The conclusion will inevitably be that this was a coup, but it is a coup our interests demand we make an exception to support. The Obama administration should request and Congress should pass a waiver of the law for Egypt, authorizing the president to continue aid despite the coup — contingent on the military’s adhering to a roadmap for constitutional reform and eventual democratic elections. (Congress would probably not be willing to pass an unqualified waiver anyway.) Because of the complexity of Egypt’s situation, it is more important to lay an enduring constitutional groundwork for minority rights (especially freedom of speech and conscience) and equal protection of law. Elections are important, but the U.S. should support the military in prioritizing these issues rather than pushing them toward an arbitrary deadline for elections. Maintaining the flow of aid allows us to retain leverage in this process.
While such a waiver would actually place more restrictions on the military than today’s status quo, it would inevitably be seen as a sign of a U.S. commitment to the military’s policies and legitimacy. Given the rapidly unfolding pace of events and the potential for violence on both sides, the U.S. should wait a while to make such an exception, since it is possible the military will begin resorting to unacceptable violent repression and become unworthy of support. (It is also possible that the Islamists will start committing acts of terrorism and effectively spark a civil war, in which case our formal support for the military would become even more clearly justified.) But in the coming weeks, we will have a better sense of whether the military’s behavior is acceptable, and halting aid only until civilian rule is restored, as some suggest, would mean putting the same trust in a new regime (and the same military).
When the Obama administration waived various aid conditions imposed by Congress regarding Egypt’s prosecution of foreign NGO workers and stayed silent as President Morsi asserted his power above the judiciary in a civilian coup, it failed to hold the Egyptian government accountable. Since we were so munificent toward the Brotherhood, cutting off aid now would reinforce perceptions, harmful among authentic democrats in Egypt, that the U.S. is aligned with the Islamist organization. The remedy for such mistakes is not to adhere to an arbitrary congressional policy but to hold the military accountable to U.S. interests and commit it to the development of legitimate constitutional rule in Egypt.

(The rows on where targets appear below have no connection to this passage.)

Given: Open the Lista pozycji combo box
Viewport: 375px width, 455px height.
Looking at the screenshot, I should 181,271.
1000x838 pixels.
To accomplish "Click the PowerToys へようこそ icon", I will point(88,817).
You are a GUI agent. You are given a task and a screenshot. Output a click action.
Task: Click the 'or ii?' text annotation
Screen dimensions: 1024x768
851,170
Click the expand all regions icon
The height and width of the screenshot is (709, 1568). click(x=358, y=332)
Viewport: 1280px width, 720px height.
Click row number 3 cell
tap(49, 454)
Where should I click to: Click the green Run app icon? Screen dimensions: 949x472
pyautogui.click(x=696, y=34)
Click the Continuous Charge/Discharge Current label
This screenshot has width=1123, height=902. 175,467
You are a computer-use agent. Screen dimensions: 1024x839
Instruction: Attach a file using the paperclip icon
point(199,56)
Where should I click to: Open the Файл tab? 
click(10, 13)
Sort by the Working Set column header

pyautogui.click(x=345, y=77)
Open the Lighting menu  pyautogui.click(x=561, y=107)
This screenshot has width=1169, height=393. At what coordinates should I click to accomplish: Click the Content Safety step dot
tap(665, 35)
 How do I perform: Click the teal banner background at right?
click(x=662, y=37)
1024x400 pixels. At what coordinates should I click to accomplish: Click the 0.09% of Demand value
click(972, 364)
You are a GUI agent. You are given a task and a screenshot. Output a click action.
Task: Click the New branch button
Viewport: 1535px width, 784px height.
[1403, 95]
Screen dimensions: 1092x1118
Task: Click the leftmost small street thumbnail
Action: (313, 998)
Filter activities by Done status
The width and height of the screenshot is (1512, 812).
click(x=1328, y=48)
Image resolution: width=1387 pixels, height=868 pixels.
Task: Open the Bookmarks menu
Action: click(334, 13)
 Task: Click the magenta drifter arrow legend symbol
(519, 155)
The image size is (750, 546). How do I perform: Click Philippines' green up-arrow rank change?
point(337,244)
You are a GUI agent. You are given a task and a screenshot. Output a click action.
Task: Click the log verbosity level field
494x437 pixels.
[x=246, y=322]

Adjusting the law to continue support for the military, some might contend, would suggest to Egyptians that we are not serious about following through on our own policies and would not, say, cut off aid if the military’s government becomes too violent. On the contrary: Examining the behavior of the military government in the coming weeks and conditioning our aid on its movement toward democracy would clarify that our policies are based on a commitment to pluralistic, constitutional government and the security of the region. That sends a more powerful message than maintaining a simplistic policy at the expense of our interests.